Aim of the task: Write the next part of the article about Bill's views on business rate relief and the future of High Streets, picking up right after its last sentence.

Source document:
Bill spoke up at a parliamentary subcommittee in November 2020 questioning why the government was taking this approach: “It’s just crazy, these guys do not need this relief and it amounted to well over £2bn.

“It wasn’t just those big retailers like Tesco, Sainsbury, Morrisons and Asda but also people like Iceland, M&S, Waitrose, the Co-Op and spread to retailers like The Range.”

It was too easy for a large home store like The Range to simply install a few freezers selling Iceland goods and remain open as an essential retailer while independent card shops or picture frame shops had to shut and lose out.

“The business rate relief went to these retailers and they didn’t need it – they were actually making more money during the pandemic they’ve ever made. So I was delighted to see that four or five weeks later, I’m not saying because of me, but there were some influential MPs around the table and Tesco started the ball rolling by giving back their business rate relief and it kind of snowballed from there – about £2.5bn was given back to the Treasury. Why can’t this money be used to help independent retailers who have had a raw deal?”

Future of High Streets

Looking into the future for our High Streets, Bill says local authorities are gradually realising they can no longer save the High Street as an exercise. Instead, it needs to be about creating more of an experience, with creative community hubs, green spaces and events not just retail.

“What you need to do is redevelop the town based on a different set of principles, because home shopping has been accelerated during the pandemic. It went forward 10 years in one year and hasn’t slipped right the way back again,” Bill warns.

“So you’re going to see more and more erosion of commercial activity and you need to create environments in town centres and high streets that are more experientially-driven based on health, education, entertainment, leisure, open spaces, branding your town based on heritage, all that kind of stuff.”

Belfast is an example of a city that is in a good position to market its other assets and boost retail in the process, he says.

“Belfast is really fabulous and what they’ve done with the waterfront and the Titanic museum and all that kind of stuff – it’s good stuff,” he says.

Branding our towns

“Chief executives of local authorities are the key, not your elected leaders but the officers. They need to be a different breed, they need to be rewarded properly and they need to brand these places based on some kind of vision and positioning and compete for people to come live, work, play and visit for a reason – and that reason can no longer be just retail.

Entries taken from a collection:
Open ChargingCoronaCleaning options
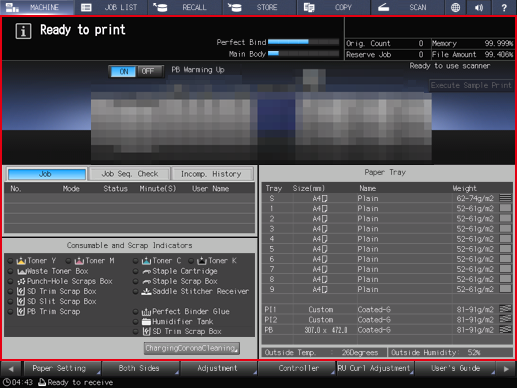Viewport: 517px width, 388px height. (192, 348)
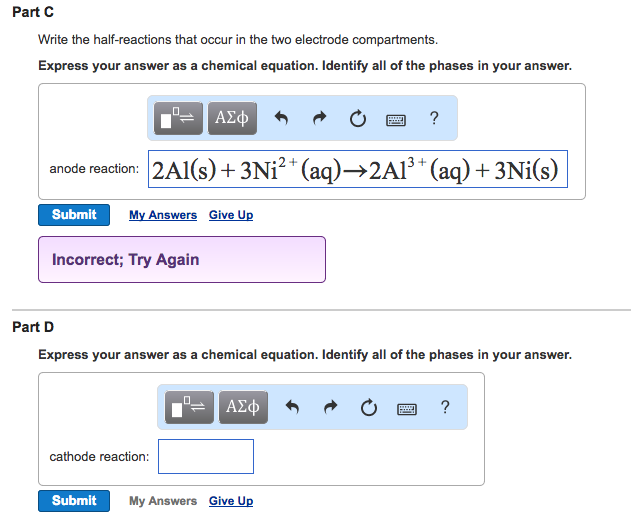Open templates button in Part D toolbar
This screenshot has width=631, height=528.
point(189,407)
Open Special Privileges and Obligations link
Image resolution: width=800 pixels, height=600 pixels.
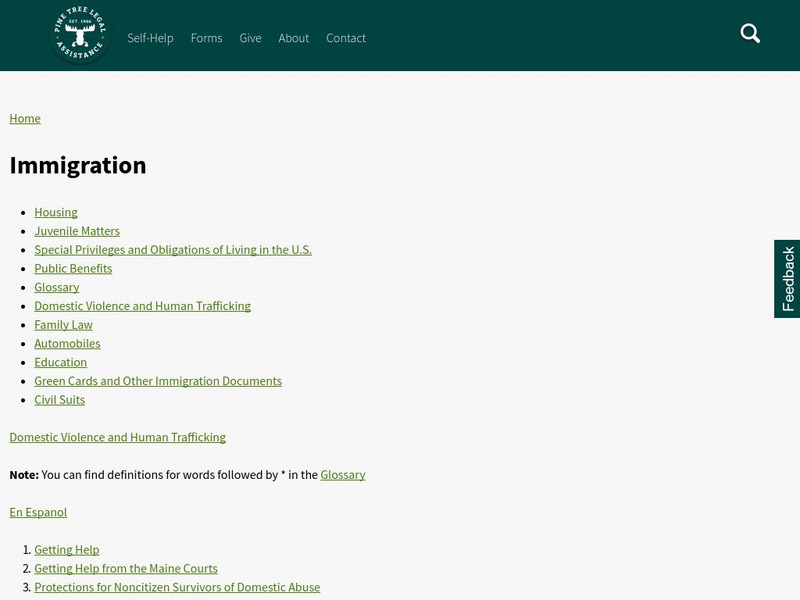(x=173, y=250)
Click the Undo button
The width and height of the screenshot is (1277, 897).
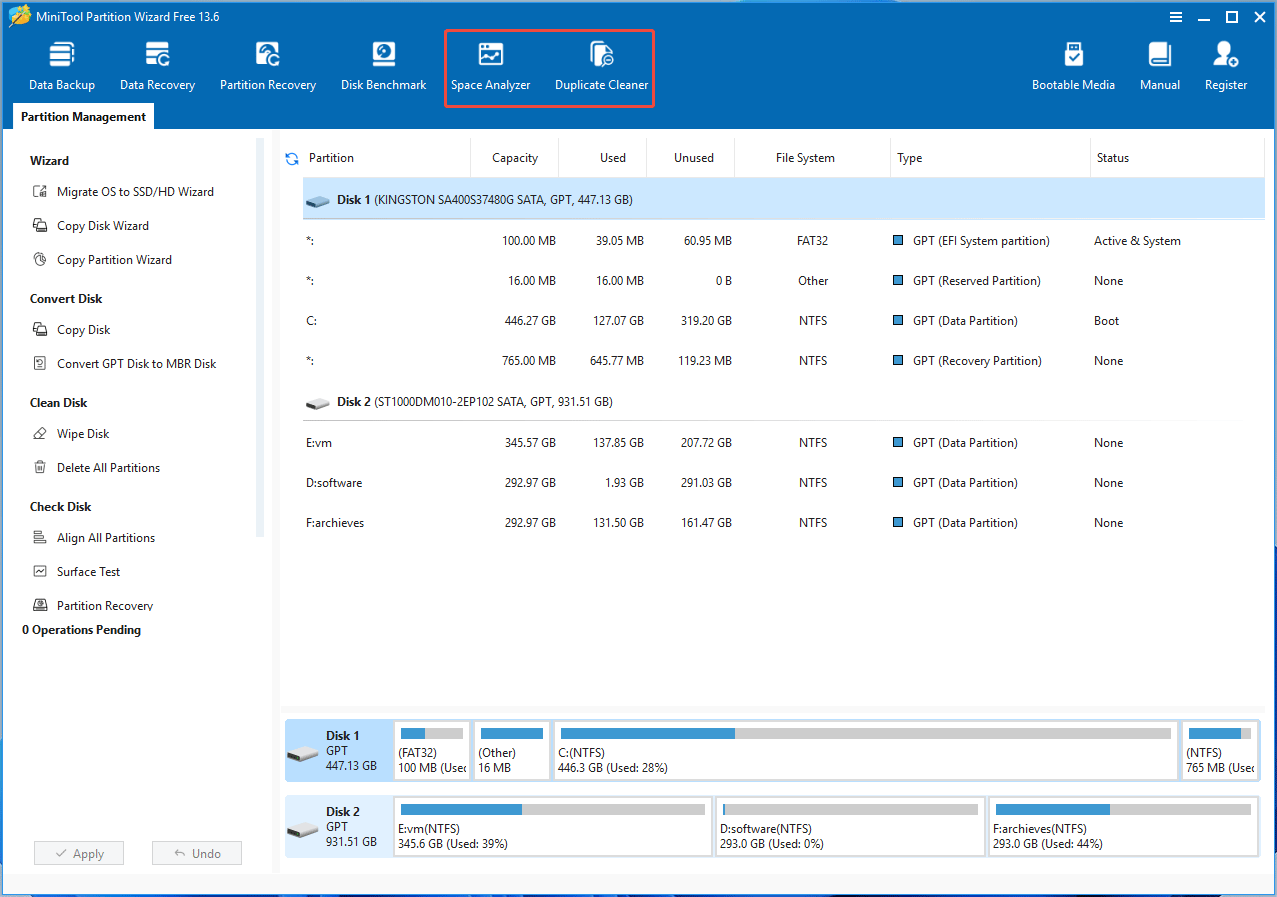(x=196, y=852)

The answer:
“So I’m sure you’ve got, in pockets of Belfast and other places in Northern Ireland, loads of heritage and history that can be the branding if you like – get the plan together, have more open spaces, less cars in your towns.

“By 2050, cars will start to come out of the towns, there’s no doubt about that. So let’s start pedestrianising now, let’s have small green pocket parks in our town centres, let’s create spaces for health, entertainment, leisure, arts and crafts and get the community involved in a community hub.

“Retail will prosper from there, as will other independent commercial enterprises, because you’ll get more footfall as a consequence. People will visit town centres for other reasons than just shops and events are important to that.”

One classic example, he says, is Stockton on Tees where the local authority has bought two underperforming chopping centres.

“They’re blowing one up and moving all the good retailers from there to the other one, and making it commercially viable. There was too much retail space and now there’s less,” he says.

“They’re selling that back to the good shopping centre to the private sector to run and they’re opening up the River Tees to the town centre with a green park where the old shopping centre was – it’s that kind of radical approach that is needed. They also run 97 events a year – that’s nearly two a week.

“So it’s all about the local authority acting as the catalyst, developing a strategy for 20 years ahead and being brave and bold,” Bill concludes.